Even if they do act like that, that doesn't mean I'm an awful copywriter. In the past, when that's happened it's been a case of a Client From Hell who isn't able to communicate what they want.
After all, I really DO know what I'm doing and I AM good at my job. When I get the information and direction I need and I'm able to wrap my head around a project - 95% of the time I absolutely nail it and the client is thrilled.
So, this situation doesn't mean I've fucked up. It just means that I didn't get the information I needed to nail the project on the first try, and that I need more guidance. And really, if they aren't able to provide feedback/additional information after I ask for it - then THEY are the unprofessional ones, not me.
Logically, I understand this. But, tell that to the aching pit in my stomach that lurches every time I get an inbox notification.
My approach has been just to hold my nerve and wait for an email reply from them, and try not to think about it too much. But of course, it's almost impossible to STOP thinking about it, as my anxious brain LOVES a potent, sticky worry like this one.
I'm starting to realise that my anxious brain just really WANTS me to feel like shit, you know?
It doesn't really matter WHAT it's obsessing about. If it wasn't this, it would be something else. Health worries, career worries, relationship worries... will something awful happen to my husband, my dog, my friends?
A few weeks ago, the big sticky worry was renewing my passport. "What if something goes wrong and they don't grant the renewal, and I can't go on our trip in April?
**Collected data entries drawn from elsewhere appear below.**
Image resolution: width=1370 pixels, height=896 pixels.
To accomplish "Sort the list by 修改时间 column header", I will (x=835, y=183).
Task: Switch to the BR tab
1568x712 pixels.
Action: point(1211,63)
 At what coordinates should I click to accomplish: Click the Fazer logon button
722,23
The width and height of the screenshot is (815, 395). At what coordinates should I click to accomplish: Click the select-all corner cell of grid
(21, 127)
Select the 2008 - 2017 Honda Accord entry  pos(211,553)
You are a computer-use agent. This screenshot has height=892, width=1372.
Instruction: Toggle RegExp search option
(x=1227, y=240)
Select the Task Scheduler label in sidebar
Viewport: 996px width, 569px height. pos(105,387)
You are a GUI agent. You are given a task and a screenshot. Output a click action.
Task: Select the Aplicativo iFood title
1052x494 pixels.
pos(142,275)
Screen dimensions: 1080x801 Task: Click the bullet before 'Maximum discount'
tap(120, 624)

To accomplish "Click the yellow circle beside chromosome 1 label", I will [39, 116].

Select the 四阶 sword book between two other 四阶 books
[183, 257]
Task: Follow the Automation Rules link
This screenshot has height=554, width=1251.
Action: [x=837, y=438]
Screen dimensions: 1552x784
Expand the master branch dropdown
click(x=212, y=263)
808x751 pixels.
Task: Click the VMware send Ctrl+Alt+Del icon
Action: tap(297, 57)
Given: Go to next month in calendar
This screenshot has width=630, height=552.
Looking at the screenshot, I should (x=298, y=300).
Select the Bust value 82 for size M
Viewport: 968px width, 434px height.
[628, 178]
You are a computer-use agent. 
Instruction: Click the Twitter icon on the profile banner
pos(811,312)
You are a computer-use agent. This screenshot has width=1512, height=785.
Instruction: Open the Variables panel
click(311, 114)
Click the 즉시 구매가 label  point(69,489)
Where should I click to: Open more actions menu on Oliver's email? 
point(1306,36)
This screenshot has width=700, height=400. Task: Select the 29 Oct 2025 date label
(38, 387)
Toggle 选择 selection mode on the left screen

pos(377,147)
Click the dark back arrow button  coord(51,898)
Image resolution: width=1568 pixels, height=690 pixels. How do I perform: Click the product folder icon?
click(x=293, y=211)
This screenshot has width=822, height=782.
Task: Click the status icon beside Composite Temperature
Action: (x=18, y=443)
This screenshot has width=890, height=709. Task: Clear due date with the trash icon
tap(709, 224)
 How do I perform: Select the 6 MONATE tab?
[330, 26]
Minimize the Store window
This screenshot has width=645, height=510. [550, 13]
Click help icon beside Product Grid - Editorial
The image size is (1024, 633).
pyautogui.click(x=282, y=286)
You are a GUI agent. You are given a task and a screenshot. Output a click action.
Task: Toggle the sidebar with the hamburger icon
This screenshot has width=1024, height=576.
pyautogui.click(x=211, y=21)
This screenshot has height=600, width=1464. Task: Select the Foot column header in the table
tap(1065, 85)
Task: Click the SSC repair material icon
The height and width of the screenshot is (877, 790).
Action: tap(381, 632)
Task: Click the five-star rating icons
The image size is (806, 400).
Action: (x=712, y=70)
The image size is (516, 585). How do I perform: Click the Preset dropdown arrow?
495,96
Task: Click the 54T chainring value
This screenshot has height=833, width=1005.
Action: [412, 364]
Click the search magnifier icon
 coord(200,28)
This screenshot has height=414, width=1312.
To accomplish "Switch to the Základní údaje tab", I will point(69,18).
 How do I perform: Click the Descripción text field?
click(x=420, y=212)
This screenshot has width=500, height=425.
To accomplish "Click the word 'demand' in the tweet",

What if it gets lost in the mail? What if, for some reason, they decide I've lived abroad for too long and I don't have the right to be Canadian anymore?"
Yeah, that doesn't even make sense. But it doesn't matter.
My anxious mind just LOVES to be scared and panicked.
It doesn't actually matter how calm and fine everything is - my brain will just invent something to worry about. And BOY is it creative. I've worried about some pretty imaginative things - tying myself in knots with panic about stuff that never actually happened and was never GONNA happen.
I see my anxiety as a wannabe horror writer who lives in my brain. (I actually wrote a poem about this a while ago, maybe I'll share it here.)
This creepy Stephen-King-wannabe in my brain is obsessed with writing stories that genuinely terrify me. She bursts in unannounced to read me her newest draft, whether I want to hear it or not.
Her stories are so compelling. They are always somewhat rooted in truth and therefore entirely possible. No aliens or dinosaurs or fantasy creatures - they are always about things that COULD potentially happen - which makes them all the more nerve-wracking.
And the problem is, she's REALLY GOOD. She knows exactly what scares me the most, she knows what I love and what I'm afraid to lose. She's a real master of the genre.
So, when I find myself getting that tell-tale tightening in my chest as one of her horror films starts streaming in my subconcious, I'll say out loud, "WOW, good one. You really got me there. That's some high quality horror. Truly fucking scary. Nice work."
It's really helped quite a bit.
But yeah, I'd love to figure out how to harness that imaginative power and turn it into, I dunno... something that DOESN'T leave me desperately trying to hold my nerve in the face of debilitating panic.
But you know, I'll get there.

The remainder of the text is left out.